What is needed =>
The entries shown next need to be written again word for word.

Supplied material =>

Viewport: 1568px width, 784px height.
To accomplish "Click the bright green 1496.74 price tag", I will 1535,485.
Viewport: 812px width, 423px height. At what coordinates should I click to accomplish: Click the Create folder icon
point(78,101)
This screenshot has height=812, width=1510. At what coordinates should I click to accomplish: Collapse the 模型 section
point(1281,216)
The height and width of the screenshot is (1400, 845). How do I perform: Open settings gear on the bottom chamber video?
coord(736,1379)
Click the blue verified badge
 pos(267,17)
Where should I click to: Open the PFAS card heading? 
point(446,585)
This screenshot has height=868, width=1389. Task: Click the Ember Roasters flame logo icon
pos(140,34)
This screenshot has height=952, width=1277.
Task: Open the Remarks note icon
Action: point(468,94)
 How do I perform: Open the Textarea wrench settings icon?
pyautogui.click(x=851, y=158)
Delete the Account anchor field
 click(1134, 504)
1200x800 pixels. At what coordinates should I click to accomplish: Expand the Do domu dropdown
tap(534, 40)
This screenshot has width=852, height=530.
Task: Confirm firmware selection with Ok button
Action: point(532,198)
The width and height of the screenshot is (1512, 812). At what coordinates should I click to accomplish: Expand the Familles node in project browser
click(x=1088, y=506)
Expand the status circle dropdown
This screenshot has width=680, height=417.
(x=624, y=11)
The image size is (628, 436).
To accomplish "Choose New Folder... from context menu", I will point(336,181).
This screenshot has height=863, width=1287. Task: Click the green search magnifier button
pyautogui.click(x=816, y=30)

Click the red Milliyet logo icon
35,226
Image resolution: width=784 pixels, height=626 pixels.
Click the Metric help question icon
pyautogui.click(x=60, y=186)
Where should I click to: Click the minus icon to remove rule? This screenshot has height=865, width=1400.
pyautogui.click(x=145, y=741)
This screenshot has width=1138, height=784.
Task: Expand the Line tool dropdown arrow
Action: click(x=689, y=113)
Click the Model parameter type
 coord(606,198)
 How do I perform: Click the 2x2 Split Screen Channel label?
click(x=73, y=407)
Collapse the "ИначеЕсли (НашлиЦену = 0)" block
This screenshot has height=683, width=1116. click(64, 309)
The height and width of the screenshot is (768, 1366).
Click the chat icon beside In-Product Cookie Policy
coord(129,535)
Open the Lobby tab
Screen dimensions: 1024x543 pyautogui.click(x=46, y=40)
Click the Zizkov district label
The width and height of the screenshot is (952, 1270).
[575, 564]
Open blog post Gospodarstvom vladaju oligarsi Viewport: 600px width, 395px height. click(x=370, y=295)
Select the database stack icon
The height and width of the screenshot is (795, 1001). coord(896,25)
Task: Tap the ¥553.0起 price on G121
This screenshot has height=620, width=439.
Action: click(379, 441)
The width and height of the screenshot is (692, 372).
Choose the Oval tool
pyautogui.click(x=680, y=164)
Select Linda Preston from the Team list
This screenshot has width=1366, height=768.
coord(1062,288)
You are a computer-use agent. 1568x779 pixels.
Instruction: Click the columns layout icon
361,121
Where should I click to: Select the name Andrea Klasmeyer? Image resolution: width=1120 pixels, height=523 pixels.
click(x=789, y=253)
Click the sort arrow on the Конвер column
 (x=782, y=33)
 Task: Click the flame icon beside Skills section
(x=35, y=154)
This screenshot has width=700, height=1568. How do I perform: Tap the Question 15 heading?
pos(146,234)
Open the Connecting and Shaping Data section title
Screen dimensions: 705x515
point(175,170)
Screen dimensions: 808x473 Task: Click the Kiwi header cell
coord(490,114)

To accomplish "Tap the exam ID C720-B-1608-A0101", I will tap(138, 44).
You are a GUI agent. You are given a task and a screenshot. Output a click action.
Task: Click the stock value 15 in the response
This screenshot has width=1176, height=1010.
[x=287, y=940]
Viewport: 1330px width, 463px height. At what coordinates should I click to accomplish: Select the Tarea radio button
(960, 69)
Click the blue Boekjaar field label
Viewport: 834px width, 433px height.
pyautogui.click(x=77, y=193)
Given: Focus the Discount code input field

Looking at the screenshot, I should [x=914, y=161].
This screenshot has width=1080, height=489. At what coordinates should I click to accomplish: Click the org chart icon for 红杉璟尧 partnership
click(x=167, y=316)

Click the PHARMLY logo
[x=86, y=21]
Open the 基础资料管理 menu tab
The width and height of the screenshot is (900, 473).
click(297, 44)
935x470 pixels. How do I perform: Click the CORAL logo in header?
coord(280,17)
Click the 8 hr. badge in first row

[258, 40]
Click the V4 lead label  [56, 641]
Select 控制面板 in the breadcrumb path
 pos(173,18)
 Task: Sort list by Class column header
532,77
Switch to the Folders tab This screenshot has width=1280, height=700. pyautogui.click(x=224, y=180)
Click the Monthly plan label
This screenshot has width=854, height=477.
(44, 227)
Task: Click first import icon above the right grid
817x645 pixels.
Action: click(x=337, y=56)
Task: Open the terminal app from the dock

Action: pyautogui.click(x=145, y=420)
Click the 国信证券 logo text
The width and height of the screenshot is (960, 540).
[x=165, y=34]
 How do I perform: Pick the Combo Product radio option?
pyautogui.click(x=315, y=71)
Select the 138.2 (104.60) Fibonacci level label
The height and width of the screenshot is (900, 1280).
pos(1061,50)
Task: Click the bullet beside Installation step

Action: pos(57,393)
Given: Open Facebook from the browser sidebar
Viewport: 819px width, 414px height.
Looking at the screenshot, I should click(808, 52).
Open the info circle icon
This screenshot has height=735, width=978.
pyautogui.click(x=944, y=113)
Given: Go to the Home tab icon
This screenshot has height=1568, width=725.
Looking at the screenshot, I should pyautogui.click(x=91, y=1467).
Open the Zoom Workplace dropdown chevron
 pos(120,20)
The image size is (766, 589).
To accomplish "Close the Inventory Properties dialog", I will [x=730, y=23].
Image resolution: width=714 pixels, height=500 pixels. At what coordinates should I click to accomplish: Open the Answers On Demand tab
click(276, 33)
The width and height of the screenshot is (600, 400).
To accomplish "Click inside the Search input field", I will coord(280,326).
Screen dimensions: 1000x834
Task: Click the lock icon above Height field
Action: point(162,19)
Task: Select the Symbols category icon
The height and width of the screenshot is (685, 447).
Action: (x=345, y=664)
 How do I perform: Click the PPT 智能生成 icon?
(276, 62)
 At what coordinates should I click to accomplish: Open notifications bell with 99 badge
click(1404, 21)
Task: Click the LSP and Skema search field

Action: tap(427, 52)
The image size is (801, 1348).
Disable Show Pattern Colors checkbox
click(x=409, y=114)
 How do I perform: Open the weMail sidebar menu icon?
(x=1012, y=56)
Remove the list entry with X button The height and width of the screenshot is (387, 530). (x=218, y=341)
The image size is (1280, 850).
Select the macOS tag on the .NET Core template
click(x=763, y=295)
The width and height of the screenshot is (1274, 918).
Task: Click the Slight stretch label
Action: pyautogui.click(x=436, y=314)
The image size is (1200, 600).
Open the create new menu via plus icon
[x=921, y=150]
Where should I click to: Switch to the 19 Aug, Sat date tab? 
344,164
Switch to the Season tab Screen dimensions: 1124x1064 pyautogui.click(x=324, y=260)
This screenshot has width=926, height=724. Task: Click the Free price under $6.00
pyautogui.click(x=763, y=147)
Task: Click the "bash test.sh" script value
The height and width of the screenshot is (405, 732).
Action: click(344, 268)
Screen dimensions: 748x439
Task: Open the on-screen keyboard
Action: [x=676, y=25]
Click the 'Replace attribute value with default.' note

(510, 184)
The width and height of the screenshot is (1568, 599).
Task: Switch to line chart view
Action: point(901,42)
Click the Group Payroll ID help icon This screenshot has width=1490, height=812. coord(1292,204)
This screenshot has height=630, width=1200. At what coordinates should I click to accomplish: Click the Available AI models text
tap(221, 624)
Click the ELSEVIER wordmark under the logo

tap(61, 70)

Answer box =>
Viewport: 1568px width, 784px height.
To accomplish "Click the bright green 1496.74 price tag", I will 1535,485.
Viewport: 812px width, 423px height. At what coordinates should I click to accomplish: Click the Create folder icon
point(78,101)
This screenshot has height=812, width=1510. At what coordinates should I click to accomplish: Collapse the 模型 section
point(1281,216)
The height and width of the screenshot is (1400, 845). How do I perform: Open settings gear on the bottom chamber video?
coord(736,1379)
Click the blue verified badge
 pos(267,17)
Where should I click to: Open the PFAS card heading? 
point(446,585)
This screenshot has height=868, width=1389. Task: Click the Ember Roasters flame logo icon
pos(140,34)
This screenshot has height=952, width=1277.
Task: Open the Remarks note icon
Action: point(468,94)
 How do I perform: Open the Textarea wrench settings icon?
pyautogui.click(x=851, y=158)
Delete the Account anchor field
 click(1134, 504)
1200x800 pixels. At what coordinates should I click to accomplish: Expand the Do domu dropdown
tap(534, 40)
This screenshot has width=852, height=530.
Task: Confirm firmware selection with Ok button
Action: point(532,198)
The width and height of the screenshot is (1512, 812). At what coordinates should I click to accomplish: Expand the Familles node in project browser
click(x=1088, y=506)
Expand the status circle dropdown
This screenshot has width=680, height=417.
(x=624, y=11)
The image size is (628, 436).
To accomplish "Choose New Folder... from context menu", I will point(336,181).
This screenshot has height=863, width=1287. Task: Click the green search magnifier button
pyautogui.click(x=816, y=30)

Click the red Milliyet logo icon
35,226
Image resolution: width=784 pixels, height=626 pixels.
Click the Metric help question icon
pyautogui.click(x=60, y=186)
Where should I click to: Click the minus icon to remove rule? This screenshot has height=865, width=1400.
pyautogui.click(x=145, y=741)
This screenshot has width=1138, height=784.
Task: Expand the Line tool dropdown arrow
Action: click(x=689, y=113)
Click the Model parameter type
 coord(606,198)
 How do I perform: Click the 2x2 Split Screen Channel label?
click(x=73, y=407)
Collapse the "ИначеЕсли (НашлиЦену = 0)" block
This screenshot has height=683, width=1116. click(64, 309)
The height and width of the screenshot is (768, 1366).
Click the chat icon beside In-Product Cookie Policy
coord(129,535)
Open the Lobby tab
Screen dimensions: 1024x543 pyautogui.click(x=46, y=40)
Click the Zizkov district label
The width and height of the screenshot is (952, 1270).
[575, 564]
Open blog post Gospodarstvom vladaju oligarsi Viewport: 600px width, 395px height. click(x=370, y=295)
Select the database stack icon
The height and width of the screenshot is (795, 1001). coord(896,25)
Task: Tap the ¥553.0起 price on G121
This screenshot has height=620, width=439.
Action: click(379, 441)
The width and height of the screenshot is (692, 372).
Choose the Oval tool
pyautogui.click(x=680, y=164)
Select Linda Preston from the Team list
This screenshot has width=1366, height=768.
coord(1062,288)
You are a computer-use agent. 1568x779 pixels.
Instruction: Click the columns layout icon
361,121
Where should I click to: Select the name Andrea Klasmeyer? Image resolution: width=1120 pixels, height=523 pixels.
click(x=789, y=253)
Click the sort arrow on the Конвер column
 (x=782, y=33)
 Task: Click the flame icon beside Skills section
(x=35, y=154)
This screenshot has width=700, height=1568. How do I perform: Tap the Question 15 heading?
pos(146,234)
Open the Connecting and Shaping Data section title
Screen dimensions: 705x515
point(175,170)
Screen dimensions: 808x473 Task: Click the Kiwi header cell
coord(490,114)

To accomplish "Tap the exam ID C720-B-1608-A0101", I will tap(138, 44).
You are a GUI agent. You are given a task and a screenshot. Output a click action.
Task: Click the stock value 15 in the response
This screenshot has width=1176, height=1010.
[x=287, y=940]
Viewport: 1330px width, 463px height. At what coordinates should I click to accomplish: Select the Tarea radio button
(960, 69)
Click the blue Boekjaar field label
Viewport: 834px width, 433px height.
pyautogui.click(x=77, y=193)
Given: Focus the Discount code input field

Looking at the screenshot, I should [x=914, y=161].
This screenshot has width=1080, height=489. At what coordinates should I click to accomplish: Click the org chart icon for 红杉璟尧 partnership
click(x=167, y=316)

Click the PHARMLY logo
[x=86, y=21]
Open the 基础资料管理 menu tab
The width and height of the screenshot is (900, 473).
click(297, 44)
935x470 pixels. How do I perform: Click the CORAL logo in header?
coord(280,17)
Click the 8 hr. badge in first row

[258, 40]
Click the V4 lead label  [56, 641]
Select 控制面板 in the breadcrumb path
 pos(173,18)
 Task: Sort list by Class column header
532,77
Switch to the Folders tab This screenshot has width=1280, height=700. pyautogui.click(x=224, y=180)
Click the Monthly plan label
This screenshot has width=854, height=477.
(44, 227)
Task: Click first import icon above the right grid
817x645 pixels.
Action: click(x=337, y=56)
Task: Open the terminal app from the dock

Action: pyautogui.click(x=145, y=420)
Click the 国信证券 logo text
The width and height of the screenshot is (960, 540).
[x=165, y=34]
 How do I perform: Pick the Combo Product radio option?
pyautogui.click(x=315, y=71)
Select the 138.2 (104.60) Fibonacci level label
The height and width of the screenshot is (900, 1280).
pos(1061,50)
Task: Click the bullet beside Installation step

Action: pos(57,393)
Given: Open Facebook from the browser sidebar
Viewport: 819px width, 414px height.
Looking at the screenshot, I should click(808, 52).
Open the info circle icon
This screenshot has height=735, width=978.
pyautogui.click(x=944, y=113)
Given: Go to the Home tab icon
This screenshot has height=1568, width=725.
Looking at the screenshot, I should pyautogui.click(x=91, y=1467).
Open the Zoom Workplace dropdown chevron
 pos(120,20)
The image size is (766, 589).
To accomplish "Close the Inventory Properties dialog", I will [x=730, y=23].
Image resolution: width=714 pixels, height=500 pixels. At what coordinates should I click to accomplish: Open the Answers On Demand tab
click(276, 33)
The width and height of the screenshot is (600, 400).
To accomplish "Click inside the Search input field", I will coord(280,326).
Screen dimensions: 1000x834
Task: Click the lock icon above Height field
Action: point(162,19)
Task: Select the Symbols category icon
The height and width of the screenshot is (685, 447).
Action: (x=345, y=664)
 How do I perform: Click the PPT 智能生成 icon?
(276, 62)
 At what coordinates should I click to accomplish: Open notifications bell with 99 badge
click(1404, 21)
Task: Click the LSP and Skema search field

Action: tap(427, 52)
The image size is (801, 1348).
Disable Show Pattern Colors checkbox
click(x=409, y=114)
 How do I perform: Open the weMail sidebar menu icon?
(x=1012, y=56)
Remove the list entry with X button The height and width of the screenshot is (387, 530). (x=218, y=341)
The image size is (1280, 850).
Select the macOS tag on the .NET Core template
click(x=763, y=295)
The width and height of the screenshot is (1274, 918).
Task: Click the Slight stretch label
Action: pyautogui.click(x=436, y=314)
The image size is (1200, 600).
Open the create new menu via plus icon
[x=921, y=150]
Where should I click to: Switch to the 19 Aug, Sat date tab? 
344,164
Switch to the Season tab Screen dimensions: 1124x1064 pyautogui.click(x=324, y=260)
This screenshot has width=926, height=724. Task: Click the Free price under $6.00
pyautogui.click(x=763, y=147)
Task: Click the "bash test.sh" script value
The height and width of the screenshot is (405, 732).
Action: click(344, 268)
Screen dimensions: 748x439
Task: Open the on-screen keyboard
Action: [x=676, y=25]
Click the 'Replace attribute value with default.' note

(510, 184)
The width and height of the screenshot is (1568, 599).
Task: Switch to line chart view
Action: point(901,42)
Click the Group Payroll ID help icon This screenshot has width=1490, height=812. coord(1292,204)
This screenshot has height=630, width=1200. At what coordinates should I click to accomplish: Click the Available AI models text
tap(221, 624)
Click the ELSEVIER wordmark under the logo

tap(61, 70)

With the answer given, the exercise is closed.